Co-Founder and Vice Chairman Tokopedia Leontinus A. Edison mengatakan, Tokopedia selalu memiliki komitmen digital yang sama dengan menciptakan ekosistem bagi semua orang. “Terutama sejak pandemi kita lihat pertumbuhannya. Di awal 2020 merchant kita 7,7 juta, setelah pandemi merchant kita bertambah jadi 12 juta lebih, dalam 2,5 tahun lebih,” katanya.
Untuk itu, marketplace dalam ekosistem GoTo ini berupaya menggencarkan literasi digital. Salah satunya, melalui kolaborasi dengan berbagai mitra strategis, termasuk Kemenkominfo RI dan CfDS, untuk menciptakan Super Ecosystem di mana semua orang bisa memulai dan menemukan apapun, sekaligus mewujudkan misi besar untuk Indonesia yaitu mencapai pemerataan ekonomi secara digital.
“Tokopedia bersama CfDS, pemerintah kita berkomitmen memperkuat dan memperluas pemahaman digitalisasi untuk UKM-UKM merchant kita, kedua masyarakat pada umumnya yang jadi konsumen dan ketiga talenta digitalnya,” ungkapnya.
Lebih lanjut, inisiasi modul literasi digital kerjasama dengan CfDS disusun agar transaksi di marketplace lebih aman dan nyaman. “Ini penting banget supaya UMKM bisa belajar dan masyarakat bisa mengerti,” tambah dia.
Setelah UU PDP terbit
Dirjen Aptika Semuel Pangerapan pun mengapresiasi upaya Tokopedia bersama CfDS dengan menyusun modul literasi sebagai bentuk kolaborasi dan tanggung jawab bersama dalam melindungi ruang digital. Terlebih, Undang-undang Nomor 27 tahun 2022 tentang Perlindungan Data Pribadi akhirnya disahkan pada 17 Oktober lalu.
“Dari UU ini ada amanah yang harus dilakukan. Stakeholder perlindungan data pribadi, ada subjek data, pengendali data, prosesor data, pengawasnya,” sebutnya.
Namun dalam praktiknya, jika user masih melakukan kecerobohan, komplain akan tetap menyasar ke controller data. Karena itulah, menurut Semuel, modul ini penting sebagai bentuk edukasi kepada masyarakat.
“Karena di UU ini masyarakat sebagai subjek data dikasih hak dan punya kewajiban bagaimana menjaganya. Tokopedia punya SOP bagus, teknologi mutakhir jaga keamanan data tapi penggunanya tidak sama saja yang dikomplain Tokopedia, CS (customer service) bisa pusing,” ungkapnya.

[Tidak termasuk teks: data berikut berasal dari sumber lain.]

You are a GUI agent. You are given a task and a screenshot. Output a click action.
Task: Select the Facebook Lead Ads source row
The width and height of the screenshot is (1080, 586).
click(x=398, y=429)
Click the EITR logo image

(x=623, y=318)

Modul literasi digital ini, kata Semuel, penting untuk mengejawantahkan secara langsung wujud perlindungan data yang bisa dipahami secara komprehensif. Dus, pemahaman perlindungan data pribadi tidak hanya pada marketplace sebagai controller data tapi juga penggunanya dalam hal ini konsumen.
Lebih lanjut, lahirnya UU PDP yang telah lama ditunggu-tunggu juga menjadi harapan baru bagi setiap pelaku di ruang digital. Aturan ini direspon positif bagi marketplace sebagai salah satu pedoman.
Leontinus menilai banyak hal-hal yang positif dari lahirnya UU PDP. Tokopedia berkomitmen untuk melindungi setiap Data Pribadi Pengguna yang disimpan dalam sistemnya, serta melindungi data tersebut dari akses, penggunaan, modifikasi, pengambilan dan/atau pengungkapan tidak sah.
Bahkan Tokopedia memiliki divisi tersendiri yang bertugas melakukan pengaturan dan pengawasan akan aktivitas pemrosesan data pribadi (Tokopedia Data Protection and Privacy Office). Tidak hanya itu, Tokopedia sudah mendapatkan sertifikasi ISO 27001, ISO 27701, dan PCI DSS sebagai bagian dari komitmen untuk menjaga data pribadi para konsumen.
Menurutnya, adanya UU PDP akan positif terhadap perkembangan perlindungan data dan Tokopedia dipastikan akan bersama-sama mensukseskan hal ini. “Ini milestone yang penting bukan cuma buat Tokopedia tapi juga buat Indonesia,” tutupnya.